I titoli di servizio valgono punti solo se il bando lo prevede. Ecco quale servizio conta davvero, quanto pesa e come dichiararlo senza rischi.

Redazione7 min di lettura

I titoli di servizio sono il punteggio che il bando può assegnare per il lavoro che hai già svolto, di solito nella pubblica amministrazione. Non sono automatici: contano solo se il bando li prevede, entro un tetto massimo, e con regole precise su quale servizio è valutabile e come lo dichiari.

Cosa sono i titoli di servizio e come si distinguono dai titoli di preferenza?

I titoli di servizio sono uno dei titoli di merito che la commissione può valutare per formare la graduatoria, insieme al titolo di studio e ad altri titoli vari. Rientrano nella valutazione dei titoli prevista dal bando quando il concorso è per titoli ed esami o per soli titoli: in un concorso per soli esami, invece, restano fuori dal punteggio.

Vengono spesso confusi con i titoli di preferenza, ma sono due cose diverse.
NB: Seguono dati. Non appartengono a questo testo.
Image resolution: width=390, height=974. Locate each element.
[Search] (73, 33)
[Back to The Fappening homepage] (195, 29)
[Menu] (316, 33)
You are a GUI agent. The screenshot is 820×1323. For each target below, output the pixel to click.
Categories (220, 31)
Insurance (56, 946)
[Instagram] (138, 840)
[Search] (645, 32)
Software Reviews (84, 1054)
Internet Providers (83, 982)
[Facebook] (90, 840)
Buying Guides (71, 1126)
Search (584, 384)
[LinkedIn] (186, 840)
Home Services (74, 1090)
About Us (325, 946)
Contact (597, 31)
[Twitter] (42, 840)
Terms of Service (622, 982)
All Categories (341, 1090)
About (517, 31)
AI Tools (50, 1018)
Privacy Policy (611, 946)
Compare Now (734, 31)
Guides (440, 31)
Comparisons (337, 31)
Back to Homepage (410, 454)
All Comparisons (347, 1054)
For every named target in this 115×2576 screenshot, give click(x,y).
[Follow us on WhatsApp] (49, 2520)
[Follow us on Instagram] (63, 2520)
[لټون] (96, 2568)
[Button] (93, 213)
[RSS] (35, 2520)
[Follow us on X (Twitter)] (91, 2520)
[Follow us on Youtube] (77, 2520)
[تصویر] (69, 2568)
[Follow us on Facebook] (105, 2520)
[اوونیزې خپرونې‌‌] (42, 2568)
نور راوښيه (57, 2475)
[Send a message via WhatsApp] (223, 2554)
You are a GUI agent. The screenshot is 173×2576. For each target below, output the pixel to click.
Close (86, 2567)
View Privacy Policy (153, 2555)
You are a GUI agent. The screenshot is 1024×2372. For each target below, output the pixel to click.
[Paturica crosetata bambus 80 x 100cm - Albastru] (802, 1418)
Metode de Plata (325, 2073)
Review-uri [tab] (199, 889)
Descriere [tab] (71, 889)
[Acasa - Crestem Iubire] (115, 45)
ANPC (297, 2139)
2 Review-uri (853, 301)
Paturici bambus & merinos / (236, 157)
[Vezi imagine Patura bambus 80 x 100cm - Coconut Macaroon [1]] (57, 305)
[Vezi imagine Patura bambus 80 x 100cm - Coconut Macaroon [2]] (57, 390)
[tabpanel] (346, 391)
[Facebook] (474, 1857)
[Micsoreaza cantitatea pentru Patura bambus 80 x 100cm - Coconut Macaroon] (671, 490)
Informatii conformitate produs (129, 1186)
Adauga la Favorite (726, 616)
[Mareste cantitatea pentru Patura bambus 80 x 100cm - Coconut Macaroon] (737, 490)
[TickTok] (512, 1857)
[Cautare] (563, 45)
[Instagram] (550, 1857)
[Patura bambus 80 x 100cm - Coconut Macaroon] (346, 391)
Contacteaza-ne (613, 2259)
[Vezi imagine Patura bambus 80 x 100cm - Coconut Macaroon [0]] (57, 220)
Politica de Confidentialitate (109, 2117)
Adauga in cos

I titoli di preferenza, elencati dall'art. 5 del D.P.R. 487/1994, servono solo a stabilire chi vince a parità di punteggio: tra questi c'è anche l'aver prestato lodevole servizio per almeno un anno nell'ente che bandisce il concorso. I titoli di servizio, invece, danno punti veri e propri, sommati al voto delle prove: è il bando a fissarne criteri e punteggio, non la legge.

Quale servizio viene valutato: pubblica amministrazione, parastatale o privato?

La regola generale è che decide il bando, non un'unica legge valida per ogni concorso. Il servizio prestato in una pubblica amministrazione diversa da quella che bandisce di solito rientra tra i titoli valutabili, spesso con un punteggio più alto se è nello stesso profilo messo a concorso: il bando lo chiama in genere "servizio specifico" o "servizio affine".

Il servizio negli enti pubblici economici o negli enti parastatali non rientra automaticamente tra i titoli di preferenza dell'art. 5 del D.P.R. 487/1994, che riguarda solo l'amministrazione che bandisce. Ai fini del punteggio titoli, però, molti bandi lo ammettono comunque, magari con un peso ridotto: la tabella titoli allegata al bando è l'unica fonte da leggere per saperlo con certezza.

Il lavoro nel settore privato può valere come titolo di servizio, ma solo se il bando lo prevede espressamente, di solito con un punteggio più basso rispetto al servizio pubblico. Se il bando non lo menziona tra i titoli valutabili, non aspettarti punti per l'esperienza privata, anche se pertinente al profilo.

Un esempio pratico: se hai lavorato tre anni come istruttore amministrativo in un comune e un anno come impiegato in un'azienda privata, il bando potrebbe valutare per intero il servizio nel comune, riconoscere solo in parte un eventuale servizio in un altro ente pubblico su un profilo diverso, e non attribuire alcun punto all'anno nel privato se la tabella titoli non lo prevede. Anche il servizio militare di leva o civile prestato dopo il conseguimento del titolo di studio richiesto può rientrare tra i titoli di servizio in alcuni bandi: qui la tabella titoli, di nuovo, è l'unica fonte affidabile.

Entro quando deve essere maturato il servizio e quanto pesa sul punteggio?

Il servizio deve essere posseduto entro la data di scadenza del bando, salvo diversa indicazione del bando stesso: è il principio applicato alla generalità dei titoli di merito nei concorsi per titoli ed esami. Il servizio prestato dopo quella data, anche se in corso, di norma non entra in graduatoria.

Sul peso in punteggio, il art. 8 del D.P.R. 487/1994 fissa solo un limite generale: nei concorsi per titoli ed esami, titoli di studio, di servizio e vari, sommati, non possono superare un terzo del punteggio complessivo delle prove. È il bando a distribuire quella quota tra le categorie: su un tetto di 10 punti titoli, potrebbe assegnarne 4 al servizio specifico nello stesso profilo, 2 al servizio in altri ruoli della PA e nulla al servizio privato. Per il calcolo completo di tutte le categorie di titoli, vedi la guida alla valutazione dei titoli.

Conviene dichiarare un servizio se non sei sicuro che sia valutabile?

Sì, se il servizio è reale. Il rischio non è aver dichiarato un servizio che poi risulta non valutabile: in quel caso la commissione, semplicemente, non gli assegna punti. Il rischio riguarda solo la veridicità della dichiarazione, non la sua rilevanza ai fini del punteggio.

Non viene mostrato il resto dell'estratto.